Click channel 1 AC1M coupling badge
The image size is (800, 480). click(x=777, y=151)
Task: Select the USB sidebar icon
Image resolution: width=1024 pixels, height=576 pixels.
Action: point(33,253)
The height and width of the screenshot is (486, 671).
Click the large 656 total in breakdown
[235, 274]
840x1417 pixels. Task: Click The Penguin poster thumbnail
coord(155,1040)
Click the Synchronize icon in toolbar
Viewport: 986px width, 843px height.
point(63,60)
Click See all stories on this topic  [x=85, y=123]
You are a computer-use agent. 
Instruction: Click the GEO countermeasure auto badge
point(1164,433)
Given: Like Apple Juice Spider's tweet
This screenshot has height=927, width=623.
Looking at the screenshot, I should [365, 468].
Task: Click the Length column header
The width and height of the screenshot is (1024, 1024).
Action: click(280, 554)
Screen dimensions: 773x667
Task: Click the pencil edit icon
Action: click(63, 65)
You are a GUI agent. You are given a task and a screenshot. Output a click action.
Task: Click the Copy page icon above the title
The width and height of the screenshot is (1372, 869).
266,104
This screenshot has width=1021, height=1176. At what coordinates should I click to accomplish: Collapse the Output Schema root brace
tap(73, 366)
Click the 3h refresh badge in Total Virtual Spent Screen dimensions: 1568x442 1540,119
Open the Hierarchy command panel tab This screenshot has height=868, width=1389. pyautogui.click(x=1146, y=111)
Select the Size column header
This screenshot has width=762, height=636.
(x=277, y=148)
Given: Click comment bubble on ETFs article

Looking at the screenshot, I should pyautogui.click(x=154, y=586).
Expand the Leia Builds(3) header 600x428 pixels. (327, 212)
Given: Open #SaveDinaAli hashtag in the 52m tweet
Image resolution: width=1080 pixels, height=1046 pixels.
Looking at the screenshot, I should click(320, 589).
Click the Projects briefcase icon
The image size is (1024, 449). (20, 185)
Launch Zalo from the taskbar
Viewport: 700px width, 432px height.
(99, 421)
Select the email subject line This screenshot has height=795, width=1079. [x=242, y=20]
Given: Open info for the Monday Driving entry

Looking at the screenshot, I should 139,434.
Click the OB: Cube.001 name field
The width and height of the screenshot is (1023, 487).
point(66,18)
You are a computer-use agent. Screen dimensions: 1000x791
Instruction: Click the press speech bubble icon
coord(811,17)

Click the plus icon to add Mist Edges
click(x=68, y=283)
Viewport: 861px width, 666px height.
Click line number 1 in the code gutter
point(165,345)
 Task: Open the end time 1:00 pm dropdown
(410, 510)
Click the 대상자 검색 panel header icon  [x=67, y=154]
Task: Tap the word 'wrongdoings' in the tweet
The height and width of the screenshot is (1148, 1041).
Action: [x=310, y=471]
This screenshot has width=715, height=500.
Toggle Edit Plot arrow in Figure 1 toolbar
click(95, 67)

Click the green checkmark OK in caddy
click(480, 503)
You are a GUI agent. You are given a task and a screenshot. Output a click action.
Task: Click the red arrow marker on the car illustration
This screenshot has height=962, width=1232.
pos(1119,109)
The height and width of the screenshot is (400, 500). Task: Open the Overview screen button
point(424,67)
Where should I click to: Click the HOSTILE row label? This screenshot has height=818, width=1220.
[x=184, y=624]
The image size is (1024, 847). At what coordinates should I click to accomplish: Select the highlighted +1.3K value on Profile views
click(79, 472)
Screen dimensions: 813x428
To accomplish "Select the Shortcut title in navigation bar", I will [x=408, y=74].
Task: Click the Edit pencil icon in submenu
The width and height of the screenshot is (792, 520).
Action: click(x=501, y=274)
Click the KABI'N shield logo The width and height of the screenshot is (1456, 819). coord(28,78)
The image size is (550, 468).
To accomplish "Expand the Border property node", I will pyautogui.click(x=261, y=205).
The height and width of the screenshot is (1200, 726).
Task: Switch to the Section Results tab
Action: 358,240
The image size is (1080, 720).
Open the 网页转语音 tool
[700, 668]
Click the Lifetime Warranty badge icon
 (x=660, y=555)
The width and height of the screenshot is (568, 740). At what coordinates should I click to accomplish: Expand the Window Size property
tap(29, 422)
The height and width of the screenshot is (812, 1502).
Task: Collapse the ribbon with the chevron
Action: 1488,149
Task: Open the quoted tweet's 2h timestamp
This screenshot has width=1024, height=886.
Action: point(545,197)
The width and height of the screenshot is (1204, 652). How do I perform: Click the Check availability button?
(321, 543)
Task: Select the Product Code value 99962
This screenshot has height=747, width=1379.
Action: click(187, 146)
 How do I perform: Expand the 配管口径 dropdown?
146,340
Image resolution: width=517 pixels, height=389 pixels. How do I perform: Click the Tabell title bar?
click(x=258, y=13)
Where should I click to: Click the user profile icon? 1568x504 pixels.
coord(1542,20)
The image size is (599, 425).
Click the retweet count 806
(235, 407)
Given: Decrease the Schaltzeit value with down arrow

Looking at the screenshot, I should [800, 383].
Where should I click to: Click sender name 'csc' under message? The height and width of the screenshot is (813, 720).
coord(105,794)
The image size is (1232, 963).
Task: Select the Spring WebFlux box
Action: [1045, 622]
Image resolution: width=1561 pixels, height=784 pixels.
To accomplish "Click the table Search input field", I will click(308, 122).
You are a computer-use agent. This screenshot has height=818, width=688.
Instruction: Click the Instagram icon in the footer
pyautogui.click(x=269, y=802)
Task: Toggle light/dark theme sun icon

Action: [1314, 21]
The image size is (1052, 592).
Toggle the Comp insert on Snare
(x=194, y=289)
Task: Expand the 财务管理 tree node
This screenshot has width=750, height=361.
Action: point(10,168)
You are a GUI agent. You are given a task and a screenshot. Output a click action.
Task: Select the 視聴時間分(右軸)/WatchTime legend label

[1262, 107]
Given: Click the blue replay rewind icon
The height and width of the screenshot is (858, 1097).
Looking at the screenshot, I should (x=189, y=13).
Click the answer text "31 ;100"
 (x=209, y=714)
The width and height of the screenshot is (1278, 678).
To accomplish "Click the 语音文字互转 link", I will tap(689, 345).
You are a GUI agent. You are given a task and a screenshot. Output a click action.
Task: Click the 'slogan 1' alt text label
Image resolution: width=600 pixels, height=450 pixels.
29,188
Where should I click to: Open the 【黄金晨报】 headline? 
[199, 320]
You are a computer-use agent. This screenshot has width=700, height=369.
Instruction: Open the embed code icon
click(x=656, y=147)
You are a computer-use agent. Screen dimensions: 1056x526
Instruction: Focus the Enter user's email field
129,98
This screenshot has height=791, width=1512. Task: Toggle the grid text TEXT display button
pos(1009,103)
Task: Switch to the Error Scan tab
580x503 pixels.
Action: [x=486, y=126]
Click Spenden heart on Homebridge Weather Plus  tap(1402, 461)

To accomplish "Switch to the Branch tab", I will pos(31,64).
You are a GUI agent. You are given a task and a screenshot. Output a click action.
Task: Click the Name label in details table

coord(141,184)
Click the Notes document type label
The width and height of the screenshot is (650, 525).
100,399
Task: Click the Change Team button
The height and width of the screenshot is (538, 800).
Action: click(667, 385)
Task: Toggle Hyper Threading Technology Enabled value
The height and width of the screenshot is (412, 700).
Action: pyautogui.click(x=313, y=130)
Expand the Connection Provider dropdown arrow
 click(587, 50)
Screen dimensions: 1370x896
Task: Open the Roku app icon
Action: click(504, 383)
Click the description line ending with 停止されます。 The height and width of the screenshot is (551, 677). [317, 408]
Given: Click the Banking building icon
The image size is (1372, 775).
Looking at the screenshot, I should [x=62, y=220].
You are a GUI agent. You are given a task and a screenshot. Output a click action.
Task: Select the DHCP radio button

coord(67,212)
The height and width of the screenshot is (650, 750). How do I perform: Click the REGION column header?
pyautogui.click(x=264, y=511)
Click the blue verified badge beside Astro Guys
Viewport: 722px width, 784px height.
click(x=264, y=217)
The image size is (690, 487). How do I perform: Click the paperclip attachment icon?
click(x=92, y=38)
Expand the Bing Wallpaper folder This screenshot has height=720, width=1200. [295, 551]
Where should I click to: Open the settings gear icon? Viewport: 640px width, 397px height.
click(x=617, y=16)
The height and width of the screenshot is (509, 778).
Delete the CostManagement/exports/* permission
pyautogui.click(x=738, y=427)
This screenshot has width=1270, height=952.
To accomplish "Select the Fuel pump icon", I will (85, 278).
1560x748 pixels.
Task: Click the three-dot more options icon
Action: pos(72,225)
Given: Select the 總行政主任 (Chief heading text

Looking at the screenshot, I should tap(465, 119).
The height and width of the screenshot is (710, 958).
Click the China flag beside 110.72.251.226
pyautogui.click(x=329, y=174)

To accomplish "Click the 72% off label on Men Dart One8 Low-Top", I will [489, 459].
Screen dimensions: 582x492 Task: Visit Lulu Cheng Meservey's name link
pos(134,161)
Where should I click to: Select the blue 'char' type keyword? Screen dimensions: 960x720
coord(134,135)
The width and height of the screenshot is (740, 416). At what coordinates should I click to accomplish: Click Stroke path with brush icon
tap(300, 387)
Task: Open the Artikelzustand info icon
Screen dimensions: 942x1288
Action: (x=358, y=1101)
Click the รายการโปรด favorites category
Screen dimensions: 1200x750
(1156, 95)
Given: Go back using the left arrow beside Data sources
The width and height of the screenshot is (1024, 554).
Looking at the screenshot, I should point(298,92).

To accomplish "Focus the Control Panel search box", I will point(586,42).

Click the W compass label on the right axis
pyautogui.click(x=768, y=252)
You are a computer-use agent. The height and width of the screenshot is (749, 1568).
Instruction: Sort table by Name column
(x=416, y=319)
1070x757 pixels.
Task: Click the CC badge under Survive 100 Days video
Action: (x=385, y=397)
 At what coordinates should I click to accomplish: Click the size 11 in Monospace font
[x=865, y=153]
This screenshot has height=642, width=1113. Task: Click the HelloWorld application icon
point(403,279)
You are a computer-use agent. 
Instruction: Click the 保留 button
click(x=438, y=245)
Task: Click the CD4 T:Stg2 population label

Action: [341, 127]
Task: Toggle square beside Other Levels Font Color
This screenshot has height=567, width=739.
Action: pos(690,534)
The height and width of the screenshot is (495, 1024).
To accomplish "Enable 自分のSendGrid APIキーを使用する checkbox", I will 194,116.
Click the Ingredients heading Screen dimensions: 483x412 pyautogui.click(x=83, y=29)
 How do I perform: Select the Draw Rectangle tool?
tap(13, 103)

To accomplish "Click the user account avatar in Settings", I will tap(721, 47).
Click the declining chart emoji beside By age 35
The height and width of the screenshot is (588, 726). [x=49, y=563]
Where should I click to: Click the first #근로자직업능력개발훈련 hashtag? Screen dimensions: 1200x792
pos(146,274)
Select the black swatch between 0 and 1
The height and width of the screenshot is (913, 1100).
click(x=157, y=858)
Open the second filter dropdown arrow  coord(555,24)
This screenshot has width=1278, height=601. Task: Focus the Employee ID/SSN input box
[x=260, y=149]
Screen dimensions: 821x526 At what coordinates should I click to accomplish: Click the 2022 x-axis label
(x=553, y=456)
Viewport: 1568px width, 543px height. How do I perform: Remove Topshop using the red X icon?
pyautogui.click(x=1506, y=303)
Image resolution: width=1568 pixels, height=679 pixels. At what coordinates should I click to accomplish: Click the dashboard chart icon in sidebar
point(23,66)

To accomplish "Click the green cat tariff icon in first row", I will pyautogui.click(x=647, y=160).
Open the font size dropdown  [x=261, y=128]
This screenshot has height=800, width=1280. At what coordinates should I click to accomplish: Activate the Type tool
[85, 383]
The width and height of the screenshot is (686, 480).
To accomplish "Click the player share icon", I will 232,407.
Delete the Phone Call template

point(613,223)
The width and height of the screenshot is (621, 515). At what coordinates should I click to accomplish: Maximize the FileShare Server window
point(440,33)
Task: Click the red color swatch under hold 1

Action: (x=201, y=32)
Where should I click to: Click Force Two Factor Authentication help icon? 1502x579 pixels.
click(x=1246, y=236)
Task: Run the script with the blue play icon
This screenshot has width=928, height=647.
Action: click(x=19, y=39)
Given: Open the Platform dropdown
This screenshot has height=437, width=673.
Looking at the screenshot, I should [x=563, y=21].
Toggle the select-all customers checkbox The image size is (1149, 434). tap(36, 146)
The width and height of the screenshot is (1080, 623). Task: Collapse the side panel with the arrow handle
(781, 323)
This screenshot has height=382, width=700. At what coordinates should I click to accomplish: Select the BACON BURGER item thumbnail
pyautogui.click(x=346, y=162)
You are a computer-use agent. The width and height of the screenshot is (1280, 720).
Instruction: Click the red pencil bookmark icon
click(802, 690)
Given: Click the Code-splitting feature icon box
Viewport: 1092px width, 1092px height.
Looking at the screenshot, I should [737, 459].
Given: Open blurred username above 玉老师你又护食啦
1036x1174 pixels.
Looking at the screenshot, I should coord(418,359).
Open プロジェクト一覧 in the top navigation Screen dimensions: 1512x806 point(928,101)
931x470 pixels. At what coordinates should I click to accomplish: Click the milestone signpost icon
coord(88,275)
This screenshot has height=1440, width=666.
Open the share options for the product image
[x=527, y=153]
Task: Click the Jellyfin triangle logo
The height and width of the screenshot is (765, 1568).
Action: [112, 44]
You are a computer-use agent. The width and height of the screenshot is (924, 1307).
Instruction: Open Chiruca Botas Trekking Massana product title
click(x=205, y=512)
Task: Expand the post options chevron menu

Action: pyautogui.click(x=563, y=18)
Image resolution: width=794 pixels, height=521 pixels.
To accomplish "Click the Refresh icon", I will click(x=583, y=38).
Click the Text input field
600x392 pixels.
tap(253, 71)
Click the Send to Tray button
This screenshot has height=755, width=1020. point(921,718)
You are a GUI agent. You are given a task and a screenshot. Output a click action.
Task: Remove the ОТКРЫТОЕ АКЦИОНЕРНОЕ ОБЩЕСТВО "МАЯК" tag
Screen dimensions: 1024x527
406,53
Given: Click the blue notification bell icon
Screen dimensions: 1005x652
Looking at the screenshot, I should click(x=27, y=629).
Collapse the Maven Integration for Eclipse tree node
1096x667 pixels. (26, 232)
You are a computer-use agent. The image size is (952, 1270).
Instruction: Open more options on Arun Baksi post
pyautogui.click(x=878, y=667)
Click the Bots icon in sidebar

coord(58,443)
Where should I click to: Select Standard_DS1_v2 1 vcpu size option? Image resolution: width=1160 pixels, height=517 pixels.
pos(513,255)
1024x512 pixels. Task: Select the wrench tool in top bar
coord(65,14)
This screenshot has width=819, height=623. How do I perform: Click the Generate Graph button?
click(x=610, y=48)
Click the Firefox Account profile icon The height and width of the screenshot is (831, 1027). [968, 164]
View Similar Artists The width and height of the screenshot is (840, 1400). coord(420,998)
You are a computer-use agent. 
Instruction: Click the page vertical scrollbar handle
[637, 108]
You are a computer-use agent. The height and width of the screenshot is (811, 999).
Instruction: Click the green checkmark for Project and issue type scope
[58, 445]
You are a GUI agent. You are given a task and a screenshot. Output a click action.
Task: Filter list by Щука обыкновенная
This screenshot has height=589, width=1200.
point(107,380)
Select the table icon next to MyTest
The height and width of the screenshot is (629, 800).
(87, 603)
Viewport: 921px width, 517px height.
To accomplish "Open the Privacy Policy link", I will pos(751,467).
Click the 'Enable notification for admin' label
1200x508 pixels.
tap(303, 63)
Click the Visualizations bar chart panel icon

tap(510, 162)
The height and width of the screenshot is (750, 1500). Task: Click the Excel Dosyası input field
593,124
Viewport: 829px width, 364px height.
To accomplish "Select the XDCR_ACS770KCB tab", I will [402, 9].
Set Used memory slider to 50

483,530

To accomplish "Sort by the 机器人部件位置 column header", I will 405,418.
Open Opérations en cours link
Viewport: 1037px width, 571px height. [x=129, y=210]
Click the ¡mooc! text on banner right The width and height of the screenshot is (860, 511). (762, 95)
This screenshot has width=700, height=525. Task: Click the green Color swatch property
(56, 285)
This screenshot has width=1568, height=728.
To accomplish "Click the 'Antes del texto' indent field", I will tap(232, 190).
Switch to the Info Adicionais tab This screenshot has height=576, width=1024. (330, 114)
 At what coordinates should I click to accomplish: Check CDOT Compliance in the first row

■ WHAT THIS TASK INVOLVES ■
Print, please, the lines from the first line of the material through the line that contains "Select the Size column header", exactly as written and with nothing added.

■ SOLVED PROBLEM ■
Click channel 1 AC1M coupling badge
The image size is (800, 480). click(x=777, y=151)
Task: Select the USB sidebar icon
Image resolution: width=1024 pixels, height=576 pixels.
Action: point(33,253)
The height and width of the screenshot is (486, 671).
Click the large 656 total in breakdown
[235, 274]
840x1417 pixels. Task: Click The Penguin poster thumbnail
coord(155,1040)
Click the Synchronize icon in toolbar
Viewport: 986px width, 843px height.
point(63,60)
Click See all stories on this topic  [x=85, y=123]
You are a computer-use agent. 
Instruction: Click the GEO countermeasure auto badge
point(1164,433)
Given: Like Apple Juice Spider's tweet
This screenshot has height=927, width=623.
Looking at the screenshot, I should [365, 468].
Task: Click the Length column header
The width and height of the screenshot is (1024, 1024).
Action: click(280, 554)
Screen dimensions: 773x667
Task: Click the pencil edit icon
Action: click(63, 65)
You are a GUI agent. You are given a task and a screenshot. Output a click action.
Task: Click the Copy page icon above the title
The width and height of the screenshot is (1372, 869).
266,104
This screenshot has width=1021, height=1176. At what coordinates should I click to accomplish: Collapse the Output Schema root brace
tap(73, 366)
Click the 3h refresh badge in Total Virtual Spent Screen dimensions: 1568x442 1540,119
Open the Hierarchy command panel tab This screenshot has height=868, width=1389. pyautogui.click(x=1146, y=111)
Select the Size column header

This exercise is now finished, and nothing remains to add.